**TASK DESCRIPTION**
Set down every line from the one with "Given: Click the blue Uploads arrow icon" to the end of the entries, both ends included, exactly as it reads and without pictures.

****************************************

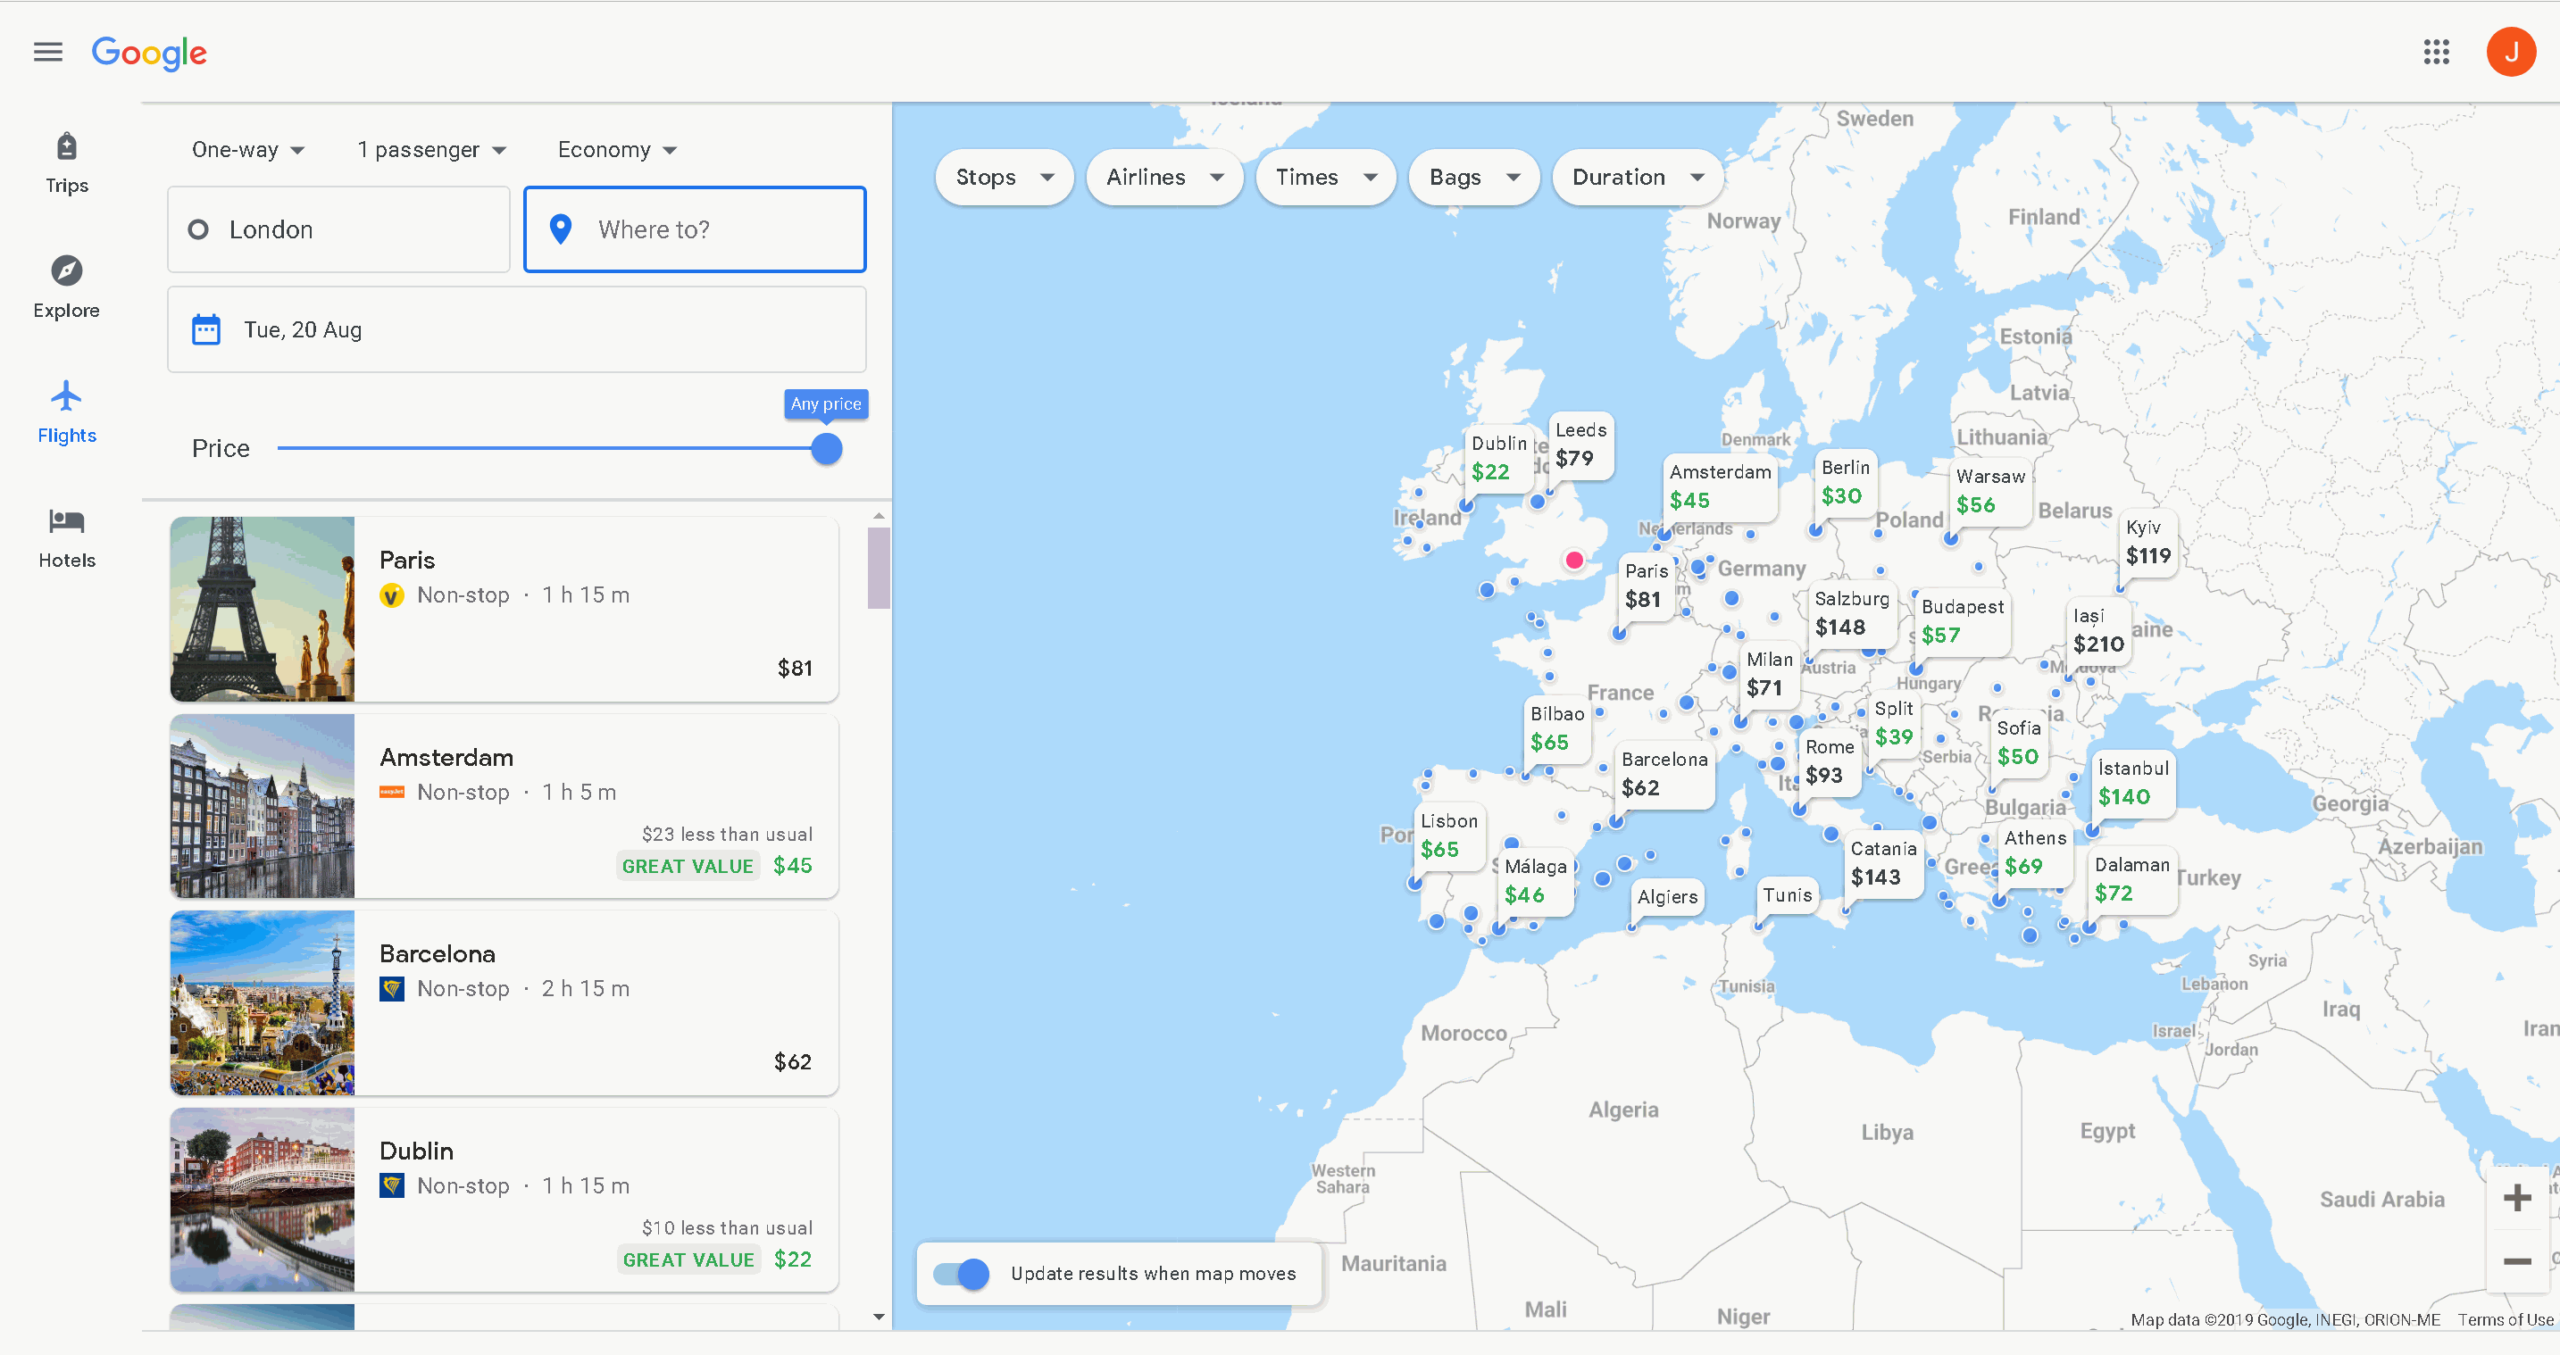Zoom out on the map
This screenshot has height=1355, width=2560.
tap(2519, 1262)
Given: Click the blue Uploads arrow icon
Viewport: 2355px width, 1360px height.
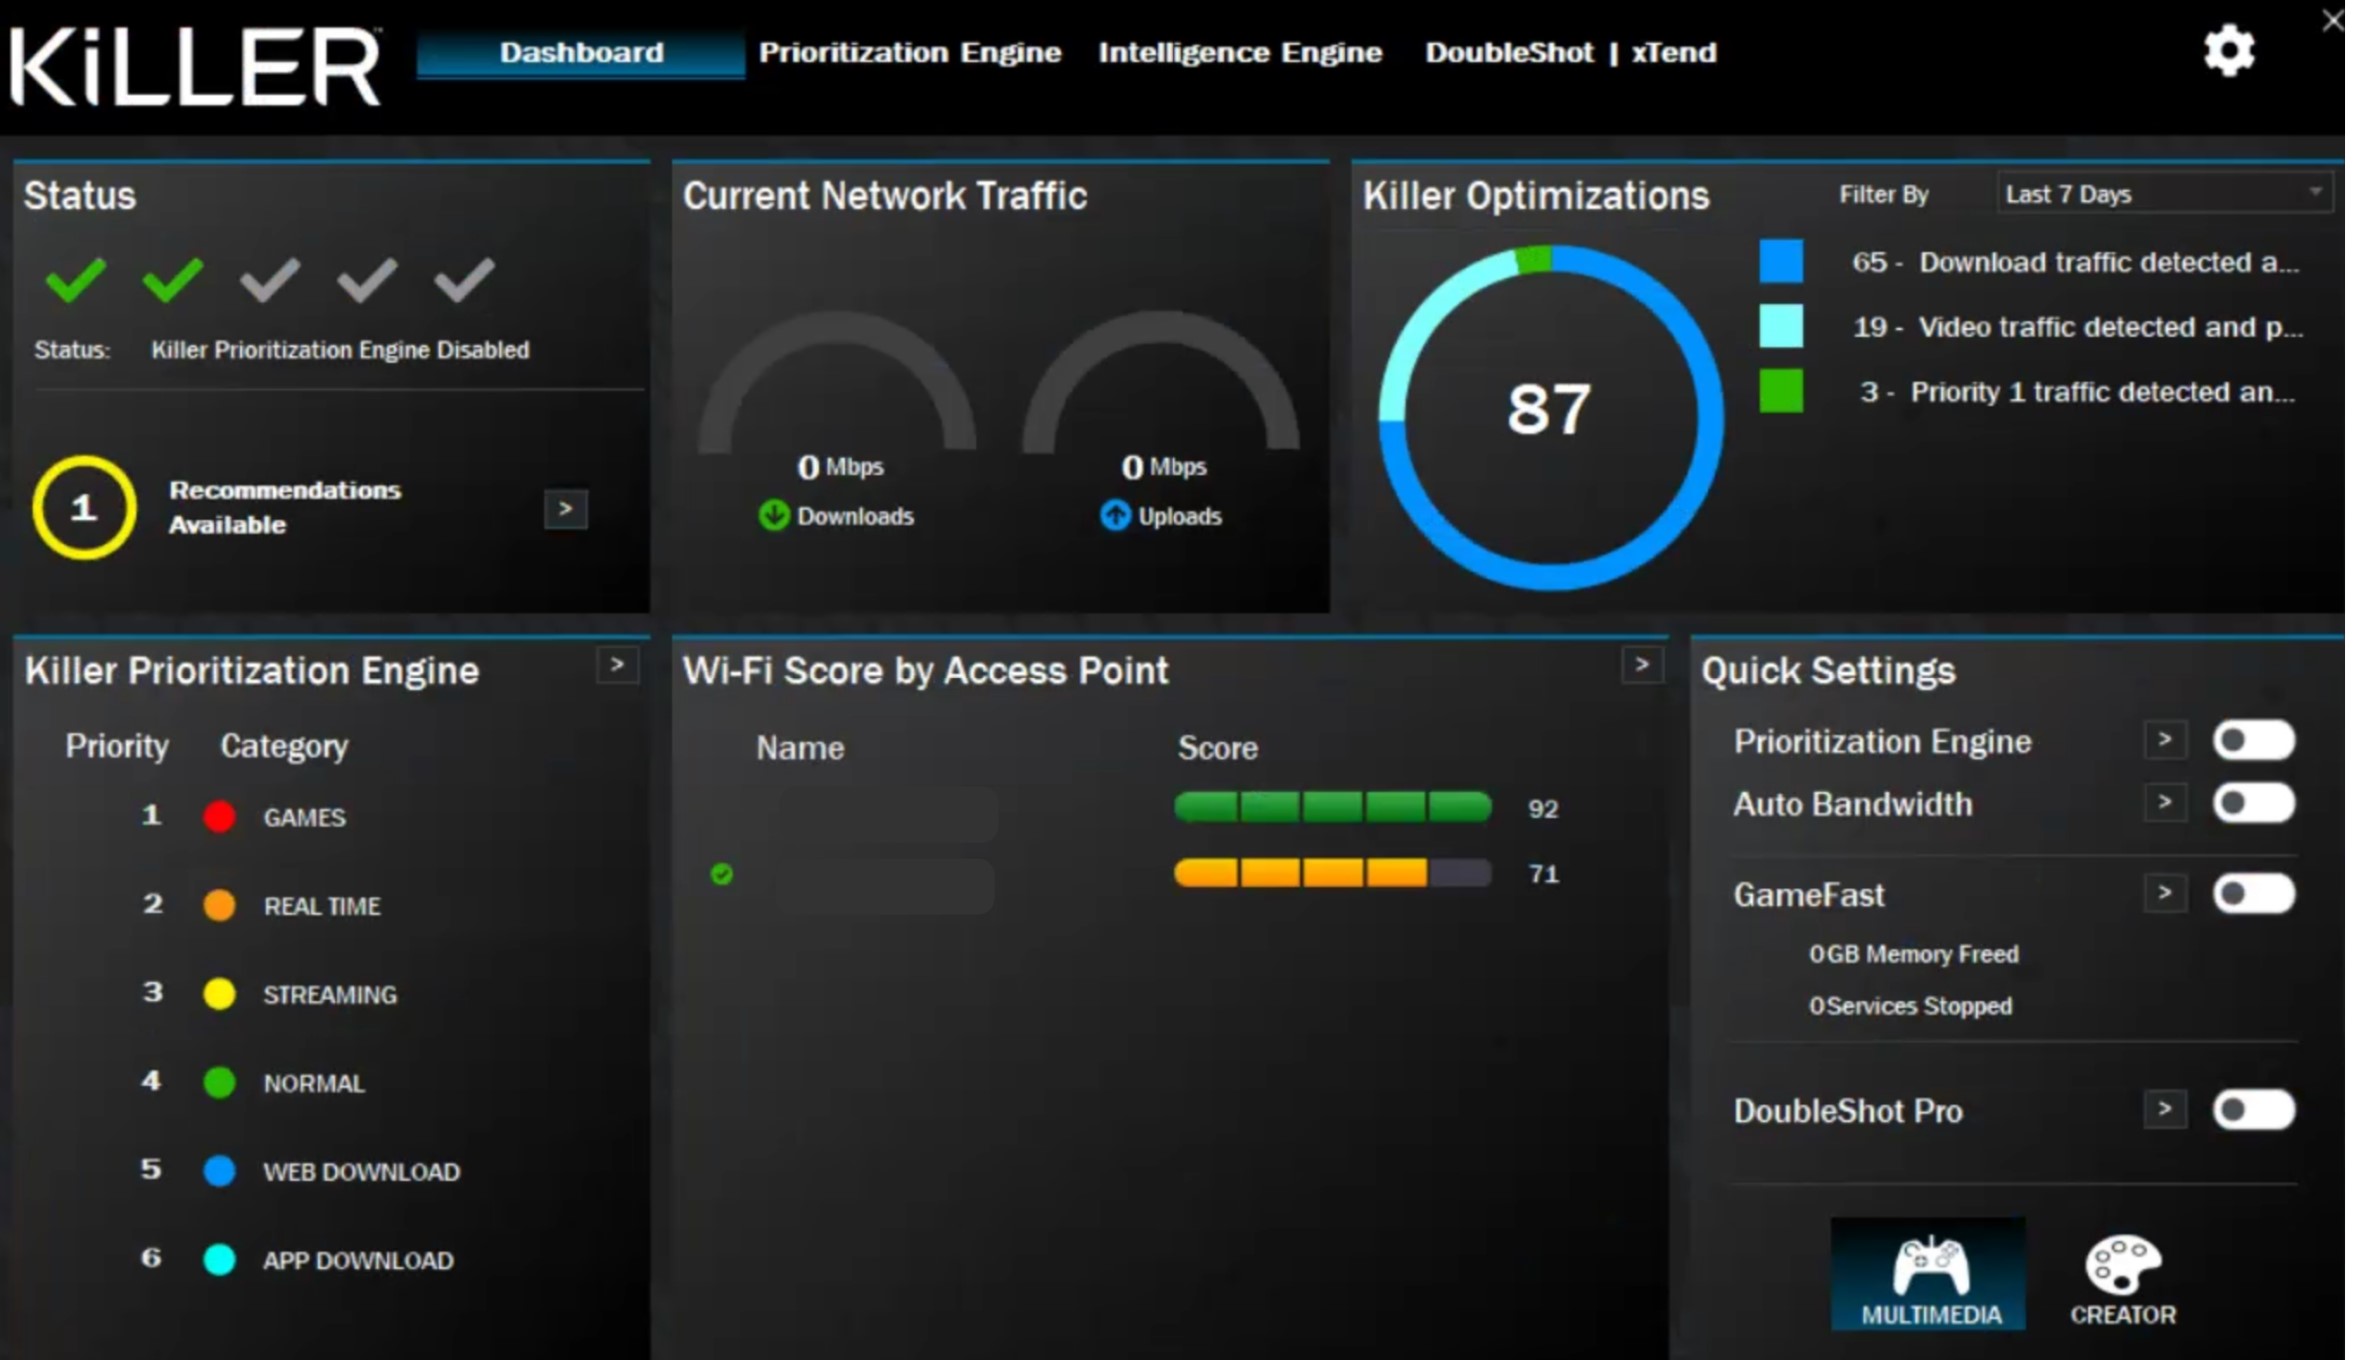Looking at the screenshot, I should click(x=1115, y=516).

****************************************

**REPLY**
Given: Click the blue Uploads arrow icon
Viewport: 2355px width, 1360px height.
Looking at the screenshot, I should click(x=1115, y=516).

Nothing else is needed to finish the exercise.